* STORED DATA
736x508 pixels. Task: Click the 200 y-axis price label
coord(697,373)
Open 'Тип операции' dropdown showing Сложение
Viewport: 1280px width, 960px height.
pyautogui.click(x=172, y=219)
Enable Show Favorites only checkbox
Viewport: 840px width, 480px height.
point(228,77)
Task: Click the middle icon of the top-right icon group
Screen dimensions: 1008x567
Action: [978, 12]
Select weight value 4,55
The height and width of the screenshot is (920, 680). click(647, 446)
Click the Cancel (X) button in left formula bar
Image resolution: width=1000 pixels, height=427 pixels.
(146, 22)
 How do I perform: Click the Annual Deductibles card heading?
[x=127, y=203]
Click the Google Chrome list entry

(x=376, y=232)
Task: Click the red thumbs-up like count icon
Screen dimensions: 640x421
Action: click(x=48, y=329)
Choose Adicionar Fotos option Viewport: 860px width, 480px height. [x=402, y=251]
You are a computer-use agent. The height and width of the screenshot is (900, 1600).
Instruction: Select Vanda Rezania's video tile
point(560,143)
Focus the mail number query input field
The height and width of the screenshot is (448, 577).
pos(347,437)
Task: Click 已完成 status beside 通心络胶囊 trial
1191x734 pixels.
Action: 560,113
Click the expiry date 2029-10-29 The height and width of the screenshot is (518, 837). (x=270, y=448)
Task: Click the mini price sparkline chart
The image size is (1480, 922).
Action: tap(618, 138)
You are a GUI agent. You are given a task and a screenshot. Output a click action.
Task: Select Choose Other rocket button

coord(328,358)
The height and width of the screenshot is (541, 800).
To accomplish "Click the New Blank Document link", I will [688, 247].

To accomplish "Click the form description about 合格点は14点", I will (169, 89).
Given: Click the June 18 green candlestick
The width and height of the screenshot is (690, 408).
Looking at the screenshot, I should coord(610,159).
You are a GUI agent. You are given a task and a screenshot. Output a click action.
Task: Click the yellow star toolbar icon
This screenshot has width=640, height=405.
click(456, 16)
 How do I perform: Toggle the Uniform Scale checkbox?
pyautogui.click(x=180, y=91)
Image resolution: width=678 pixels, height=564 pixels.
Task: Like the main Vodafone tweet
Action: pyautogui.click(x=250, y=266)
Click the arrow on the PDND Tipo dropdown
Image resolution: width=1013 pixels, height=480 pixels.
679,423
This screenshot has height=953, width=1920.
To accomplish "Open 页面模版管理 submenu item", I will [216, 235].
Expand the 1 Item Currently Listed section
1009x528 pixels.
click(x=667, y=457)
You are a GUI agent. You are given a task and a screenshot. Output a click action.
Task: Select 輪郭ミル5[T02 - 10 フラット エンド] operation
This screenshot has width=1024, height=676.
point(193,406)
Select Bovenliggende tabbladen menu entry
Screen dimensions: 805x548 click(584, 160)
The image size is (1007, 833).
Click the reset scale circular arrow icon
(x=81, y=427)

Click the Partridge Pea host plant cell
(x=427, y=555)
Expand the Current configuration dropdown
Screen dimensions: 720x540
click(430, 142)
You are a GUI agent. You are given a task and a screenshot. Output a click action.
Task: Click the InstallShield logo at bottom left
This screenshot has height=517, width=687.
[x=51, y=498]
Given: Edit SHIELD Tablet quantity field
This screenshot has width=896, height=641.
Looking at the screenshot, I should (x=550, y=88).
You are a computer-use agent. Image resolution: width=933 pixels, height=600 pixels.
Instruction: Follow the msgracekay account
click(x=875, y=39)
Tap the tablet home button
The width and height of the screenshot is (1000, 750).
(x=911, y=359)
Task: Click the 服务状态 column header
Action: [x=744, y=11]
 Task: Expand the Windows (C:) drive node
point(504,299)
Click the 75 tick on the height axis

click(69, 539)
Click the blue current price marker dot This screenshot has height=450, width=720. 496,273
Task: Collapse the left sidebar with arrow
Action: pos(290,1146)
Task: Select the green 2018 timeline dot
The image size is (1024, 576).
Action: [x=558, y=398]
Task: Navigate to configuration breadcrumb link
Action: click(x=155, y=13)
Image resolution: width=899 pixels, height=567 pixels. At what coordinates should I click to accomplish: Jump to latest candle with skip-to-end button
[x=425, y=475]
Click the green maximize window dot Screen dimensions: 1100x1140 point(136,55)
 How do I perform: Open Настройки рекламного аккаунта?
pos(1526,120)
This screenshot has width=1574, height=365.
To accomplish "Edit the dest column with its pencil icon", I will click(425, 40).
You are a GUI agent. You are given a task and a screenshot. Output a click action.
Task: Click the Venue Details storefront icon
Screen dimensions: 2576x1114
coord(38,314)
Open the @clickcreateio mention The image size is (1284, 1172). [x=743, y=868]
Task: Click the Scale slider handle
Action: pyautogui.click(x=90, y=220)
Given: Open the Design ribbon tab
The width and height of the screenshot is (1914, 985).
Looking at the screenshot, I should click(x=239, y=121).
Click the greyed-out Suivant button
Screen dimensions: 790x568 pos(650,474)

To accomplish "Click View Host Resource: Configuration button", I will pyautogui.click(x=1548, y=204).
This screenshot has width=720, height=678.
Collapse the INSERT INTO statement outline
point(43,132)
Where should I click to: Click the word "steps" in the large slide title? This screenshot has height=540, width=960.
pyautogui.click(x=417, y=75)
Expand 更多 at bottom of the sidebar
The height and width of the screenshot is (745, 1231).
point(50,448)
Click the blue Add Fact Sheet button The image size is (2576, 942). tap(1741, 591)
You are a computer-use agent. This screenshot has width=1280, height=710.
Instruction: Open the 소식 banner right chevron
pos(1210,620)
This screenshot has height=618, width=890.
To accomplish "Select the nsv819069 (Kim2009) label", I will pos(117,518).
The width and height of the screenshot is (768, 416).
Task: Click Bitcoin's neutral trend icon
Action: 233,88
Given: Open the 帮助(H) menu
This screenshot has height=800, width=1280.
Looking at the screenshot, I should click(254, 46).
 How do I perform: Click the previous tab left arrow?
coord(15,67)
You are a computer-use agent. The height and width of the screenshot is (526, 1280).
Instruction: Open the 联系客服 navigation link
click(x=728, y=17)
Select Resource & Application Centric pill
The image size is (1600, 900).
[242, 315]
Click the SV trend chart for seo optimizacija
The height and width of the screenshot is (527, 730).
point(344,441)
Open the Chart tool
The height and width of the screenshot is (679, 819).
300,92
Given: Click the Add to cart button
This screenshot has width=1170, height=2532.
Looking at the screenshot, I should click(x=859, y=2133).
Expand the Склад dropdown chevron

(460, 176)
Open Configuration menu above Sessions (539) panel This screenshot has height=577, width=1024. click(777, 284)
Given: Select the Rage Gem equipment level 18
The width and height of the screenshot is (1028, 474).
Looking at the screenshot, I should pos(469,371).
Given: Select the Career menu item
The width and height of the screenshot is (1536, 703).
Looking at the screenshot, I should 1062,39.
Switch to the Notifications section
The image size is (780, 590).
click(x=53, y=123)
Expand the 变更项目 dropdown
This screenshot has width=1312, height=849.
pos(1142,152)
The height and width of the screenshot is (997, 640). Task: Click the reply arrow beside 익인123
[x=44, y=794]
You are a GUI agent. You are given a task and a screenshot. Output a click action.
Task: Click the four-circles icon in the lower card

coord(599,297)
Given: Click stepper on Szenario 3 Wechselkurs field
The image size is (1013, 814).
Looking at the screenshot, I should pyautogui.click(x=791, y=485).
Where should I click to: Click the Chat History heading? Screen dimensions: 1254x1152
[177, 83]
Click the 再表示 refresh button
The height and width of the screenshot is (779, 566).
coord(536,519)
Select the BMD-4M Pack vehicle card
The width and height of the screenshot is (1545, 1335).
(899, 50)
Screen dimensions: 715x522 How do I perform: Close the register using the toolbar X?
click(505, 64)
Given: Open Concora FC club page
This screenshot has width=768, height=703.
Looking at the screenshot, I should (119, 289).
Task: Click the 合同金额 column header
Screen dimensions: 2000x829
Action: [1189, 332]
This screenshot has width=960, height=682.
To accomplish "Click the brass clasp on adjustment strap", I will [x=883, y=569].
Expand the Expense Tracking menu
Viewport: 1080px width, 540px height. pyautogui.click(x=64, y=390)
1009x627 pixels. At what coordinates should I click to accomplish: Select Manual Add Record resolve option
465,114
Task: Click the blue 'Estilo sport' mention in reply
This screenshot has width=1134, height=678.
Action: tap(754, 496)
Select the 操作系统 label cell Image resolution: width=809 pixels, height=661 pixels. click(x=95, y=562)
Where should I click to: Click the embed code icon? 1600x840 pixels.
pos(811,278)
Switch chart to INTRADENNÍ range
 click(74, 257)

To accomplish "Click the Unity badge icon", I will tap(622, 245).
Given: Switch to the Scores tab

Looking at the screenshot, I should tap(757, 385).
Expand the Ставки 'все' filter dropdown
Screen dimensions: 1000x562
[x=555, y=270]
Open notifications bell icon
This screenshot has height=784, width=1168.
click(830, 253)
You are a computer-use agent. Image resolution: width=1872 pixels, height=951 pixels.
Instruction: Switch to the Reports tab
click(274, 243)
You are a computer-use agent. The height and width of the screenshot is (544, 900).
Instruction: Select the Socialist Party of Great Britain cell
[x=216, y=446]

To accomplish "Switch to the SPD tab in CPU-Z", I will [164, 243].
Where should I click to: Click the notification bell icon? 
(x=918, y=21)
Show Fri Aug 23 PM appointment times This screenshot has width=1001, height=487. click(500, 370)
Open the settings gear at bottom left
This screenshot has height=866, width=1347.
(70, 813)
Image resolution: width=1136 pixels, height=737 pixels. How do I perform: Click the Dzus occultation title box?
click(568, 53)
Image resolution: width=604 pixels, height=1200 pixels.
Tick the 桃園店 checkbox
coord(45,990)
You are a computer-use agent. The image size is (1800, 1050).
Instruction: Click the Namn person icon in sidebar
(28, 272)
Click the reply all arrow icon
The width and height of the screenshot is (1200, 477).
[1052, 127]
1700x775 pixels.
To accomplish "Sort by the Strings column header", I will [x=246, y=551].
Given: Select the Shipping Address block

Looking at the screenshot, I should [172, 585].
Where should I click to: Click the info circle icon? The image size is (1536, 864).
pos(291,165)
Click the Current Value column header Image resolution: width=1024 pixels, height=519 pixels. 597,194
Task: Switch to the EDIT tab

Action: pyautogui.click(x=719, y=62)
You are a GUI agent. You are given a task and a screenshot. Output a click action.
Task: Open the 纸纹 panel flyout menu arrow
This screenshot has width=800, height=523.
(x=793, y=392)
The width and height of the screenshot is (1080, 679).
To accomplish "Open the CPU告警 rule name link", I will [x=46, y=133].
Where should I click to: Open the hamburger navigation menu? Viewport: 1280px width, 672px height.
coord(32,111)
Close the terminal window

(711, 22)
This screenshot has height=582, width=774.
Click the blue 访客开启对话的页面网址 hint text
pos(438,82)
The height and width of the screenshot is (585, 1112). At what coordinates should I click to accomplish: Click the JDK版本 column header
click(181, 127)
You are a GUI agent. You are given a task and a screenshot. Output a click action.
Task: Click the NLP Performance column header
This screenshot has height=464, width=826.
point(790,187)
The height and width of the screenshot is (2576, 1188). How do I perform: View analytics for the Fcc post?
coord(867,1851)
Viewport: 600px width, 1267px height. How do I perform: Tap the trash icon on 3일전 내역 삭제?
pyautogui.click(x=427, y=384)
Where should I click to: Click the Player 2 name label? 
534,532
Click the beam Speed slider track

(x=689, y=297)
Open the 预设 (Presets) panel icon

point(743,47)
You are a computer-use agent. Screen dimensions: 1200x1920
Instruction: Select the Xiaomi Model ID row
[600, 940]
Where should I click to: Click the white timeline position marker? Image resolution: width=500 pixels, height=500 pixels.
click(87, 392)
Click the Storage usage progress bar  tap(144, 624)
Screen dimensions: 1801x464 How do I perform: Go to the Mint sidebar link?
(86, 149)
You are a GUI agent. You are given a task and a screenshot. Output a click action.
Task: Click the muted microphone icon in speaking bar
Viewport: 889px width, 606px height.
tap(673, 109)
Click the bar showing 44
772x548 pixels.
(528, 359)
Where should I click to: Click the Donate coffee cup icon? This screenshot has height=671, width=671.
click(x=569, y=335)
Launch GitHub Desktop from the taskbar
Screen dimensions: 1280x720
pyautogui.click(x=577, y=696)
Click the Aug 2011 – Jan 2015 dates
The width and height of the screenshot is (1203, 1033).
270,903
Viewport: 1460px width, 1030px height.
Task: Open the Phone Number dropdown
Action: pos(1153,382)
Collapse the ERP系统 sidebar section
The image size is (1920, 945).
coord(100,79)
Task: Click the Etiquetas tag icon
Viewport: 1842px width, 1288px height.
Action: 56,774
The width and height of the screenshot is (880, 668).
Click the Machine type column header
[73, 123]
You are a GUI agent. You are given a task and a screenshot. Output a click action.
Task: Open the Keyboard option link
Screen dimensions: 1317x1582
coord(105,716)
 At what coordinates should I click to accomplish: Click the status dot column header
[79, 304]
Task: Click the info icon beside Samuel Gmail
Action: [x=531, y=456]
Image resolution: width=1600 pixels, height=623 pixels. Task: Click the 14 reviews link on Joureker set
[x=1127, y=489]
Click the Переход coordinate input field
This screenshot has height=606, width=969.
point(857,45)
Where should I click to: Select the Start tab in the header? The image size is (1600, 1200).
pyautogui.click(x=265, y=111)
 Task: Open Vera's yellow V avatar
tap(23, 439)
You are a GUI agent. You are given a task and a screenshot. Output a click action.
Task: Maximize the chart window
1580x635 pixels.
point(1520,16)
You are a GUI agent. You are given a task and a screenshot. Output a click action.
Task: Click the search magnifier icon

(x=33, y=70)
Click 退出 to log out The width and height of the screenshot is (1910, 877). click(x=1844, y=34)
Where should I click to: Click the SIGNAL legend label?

* ASSIGNMENT
Each line above that contains the string "section" should be identified and copied.

* TASK OUTPUT
Expand the 1 Item Currently Listed section
Switch to the Notifications section
Collapse the ERP系统 sidebar section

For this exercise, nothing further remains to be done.